→ **PASSAGE PROVIDED**:
-- Opening Marker --

Gout is an arthritic condition that is caused by deposits of uric acid crystals. These crystals can build up in the tissues and fluids of your body, causing pain.
Gout affects an estimated four million people in the U.S.
Now a new study reports that drinking coffee — a lot of coffee — can actually prevent gout.
Researchers at the Harvard Medical School and the University of British Columbia studied 50,000 men aged 40 to 75 who had no history of gout.
The study spanned 12 years, after which time 747 men developed gout. It was found that men who drank four to five cups of coffee a day had a 40% reduction in the risk of developing gout.
Decaffeinated coffee appeared to have a similar benefit, although drinking tea did not.
The researchers believe that something other than caffeine must be causing this beneficial effect. They suggested that coffee has antioxidants which help reduce uric acid levels.
If you don’t want to drink five cups of coffee a day, is there anything else you can do to prevent uric acid crystals from building up?
Uric acid is formed from purines, which are important compounds in the formation of DNA and RNA. Certain foods are known to be high in purines.

-- Closing Marker --

→ **DATA EXTRACTS**:
-- Opening Marker --

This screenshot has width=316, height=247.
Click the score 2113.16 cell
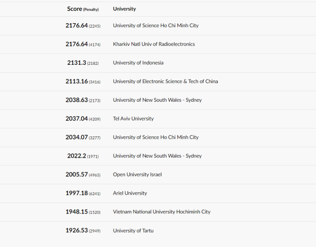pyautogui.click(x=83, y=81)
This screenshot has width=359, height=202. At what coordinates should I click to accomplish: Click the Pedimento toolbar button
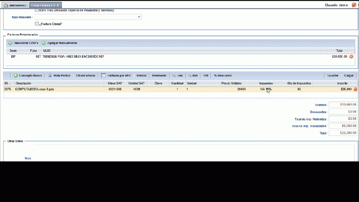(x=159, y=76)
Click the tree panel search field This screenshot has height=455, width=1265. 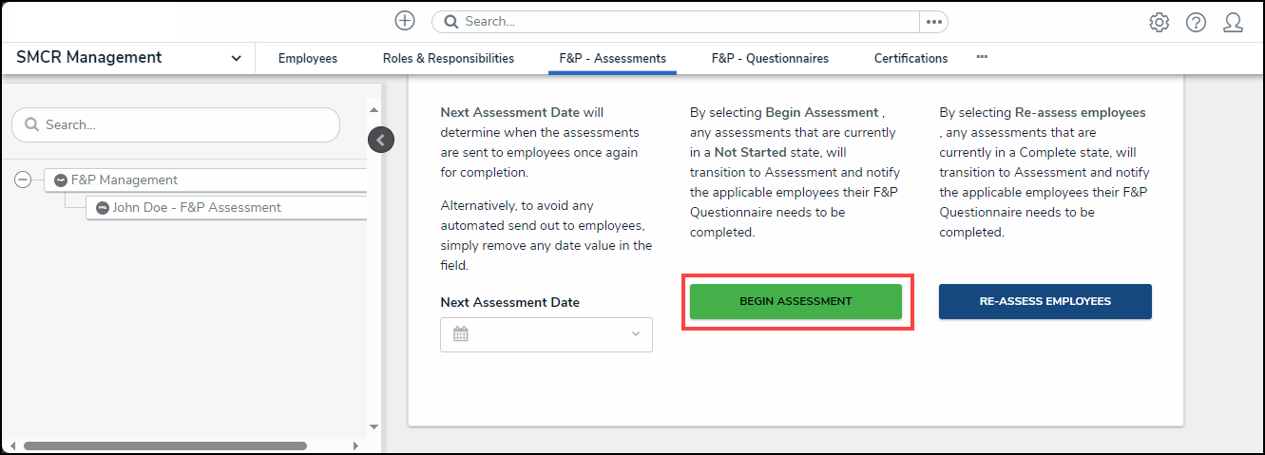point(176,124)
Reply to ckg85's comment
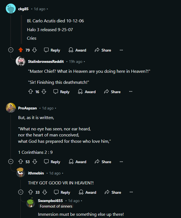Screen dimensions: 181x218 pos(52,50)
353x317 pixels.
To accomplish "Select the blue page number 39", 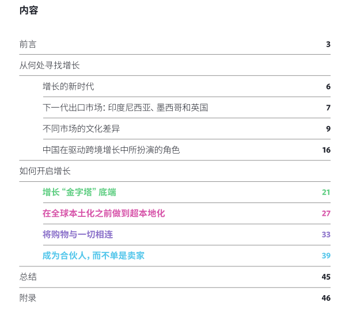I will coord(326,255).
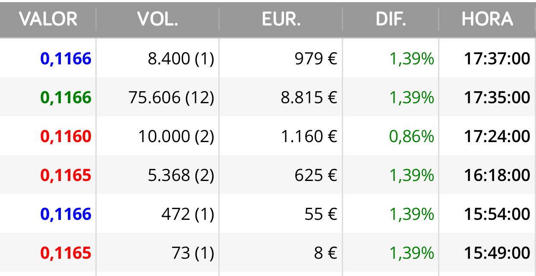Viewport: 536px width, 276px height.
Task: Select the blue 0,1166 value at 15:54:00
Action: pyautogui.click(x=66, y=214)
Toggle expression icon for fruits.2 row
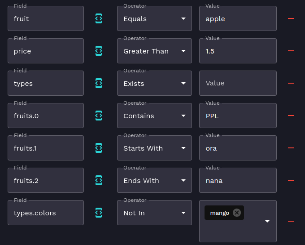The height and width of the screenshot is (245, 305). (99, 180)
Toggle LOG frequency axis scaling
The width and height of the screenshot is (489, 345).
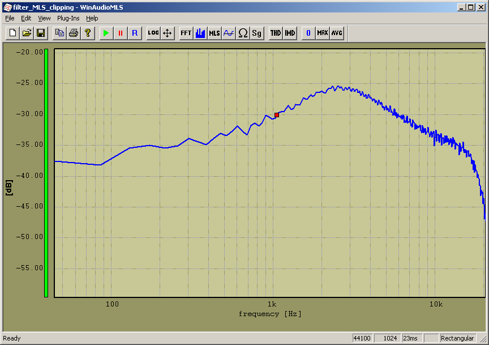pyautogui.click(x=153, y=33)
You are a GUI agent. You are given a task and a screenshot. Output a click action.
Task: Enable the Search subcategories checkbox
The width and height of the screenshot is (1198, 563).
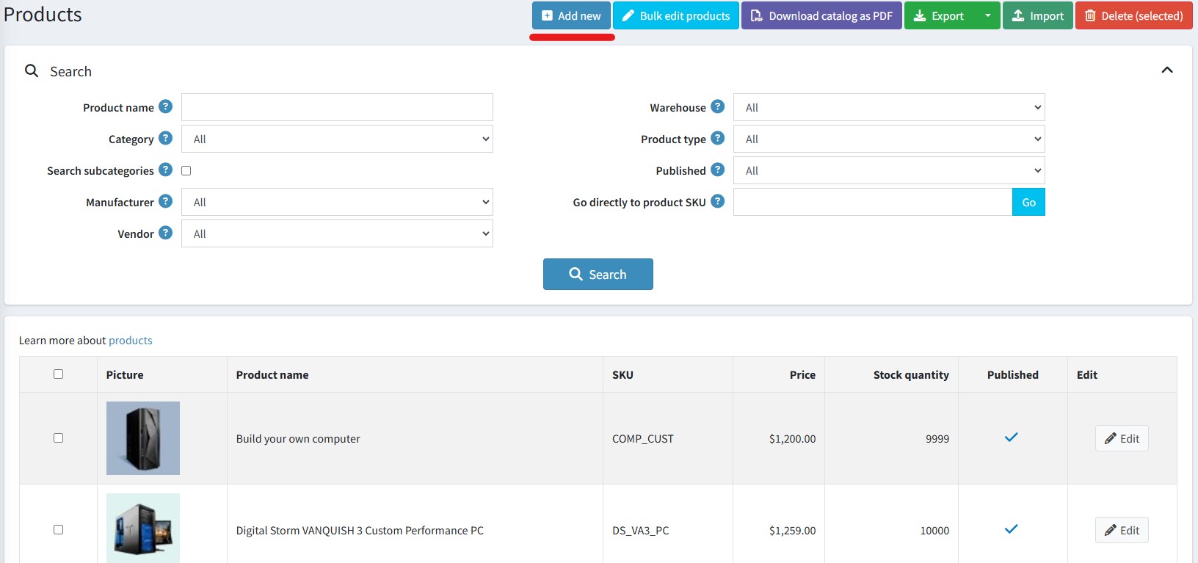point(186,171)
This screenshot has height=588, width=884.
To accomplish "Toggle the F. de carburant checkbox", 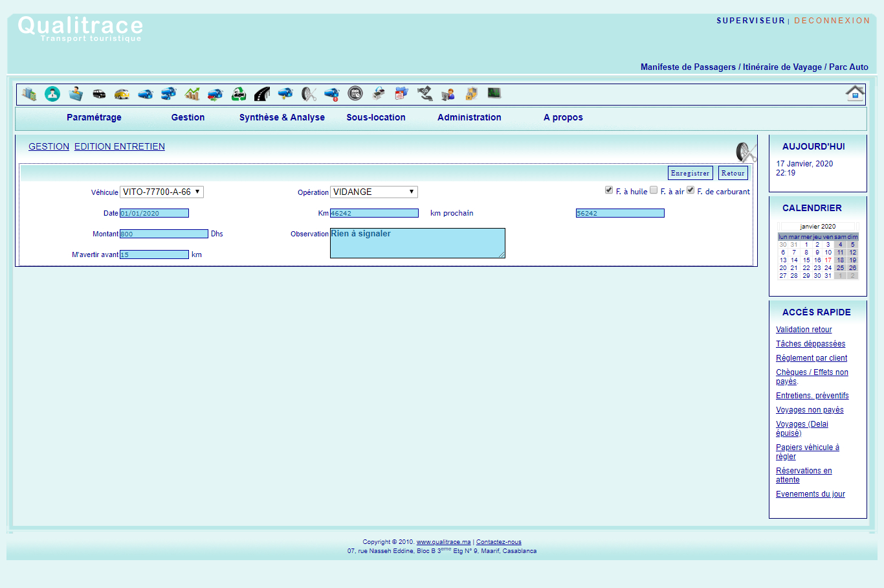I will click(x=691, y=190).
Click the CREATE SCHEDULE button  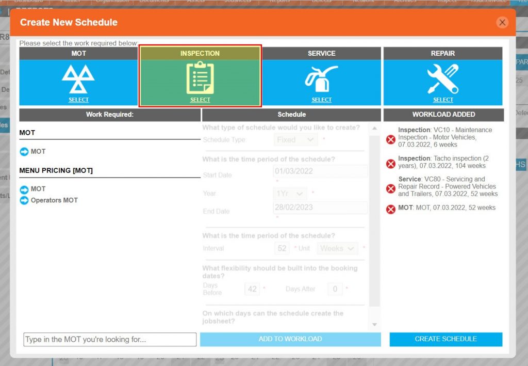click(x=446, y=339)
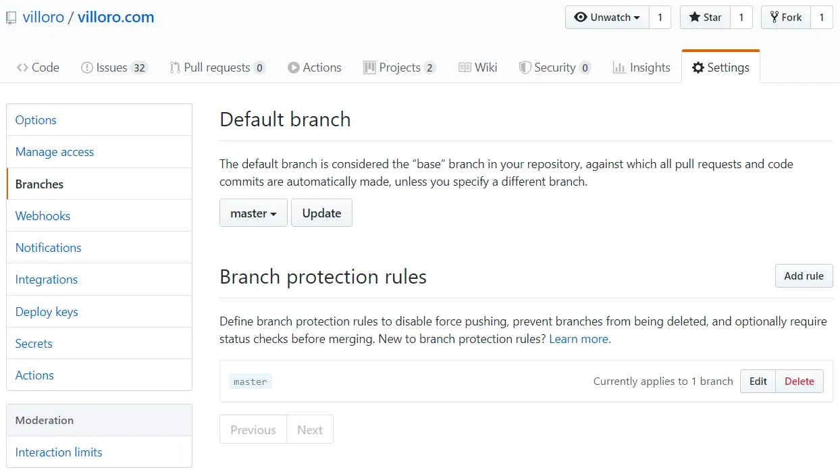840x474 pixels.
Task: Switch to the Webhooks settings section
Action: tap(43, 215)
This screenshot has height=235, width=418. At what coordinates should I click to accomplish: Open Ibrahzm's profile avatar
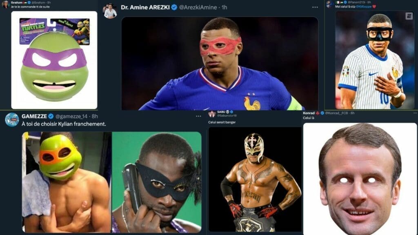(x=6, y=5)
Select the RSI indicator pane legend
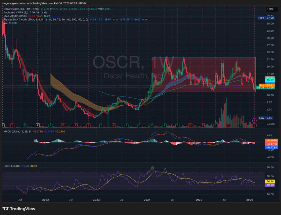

-- Closing Marker --

→ **WHAT TO WORK ON**:
1 – From the gout passage above, extract the text between "Researchers at the" and "uric acid levels.", inclusive.
2 – Answer these questions using the gout passage above:
(a) How many men did the researchers study?
(b) How many cups of coffee a day went with a 40% lower risk of developing gout?
(c) Which drink did not appear to have the same benefit as coffee?

→ **SOLVED TASKS**:
1 –
Researchers at the Harvard Medical School and the University of British Columbia studied 50,000 men aged 40 to 75 who had no history of gout.
The study spanned 12 years, after which time 747 men developed gout. It was found that men who drank four to five cups of coffee a day had a 40% reduction in the risk of developing gout.
Decaffeinated coffee appeared to have a similar benefit, although drinking tea did not.
The researchers believe that something other than caffeine must be causing this beneficial effect. They suggested that coffee has antioxidants which help reduce uric acid levels.

2 –
(a) 50,000 men aged 40 to 75 with no history of gout.
(b) Four to five cups a day.
(c) Tea.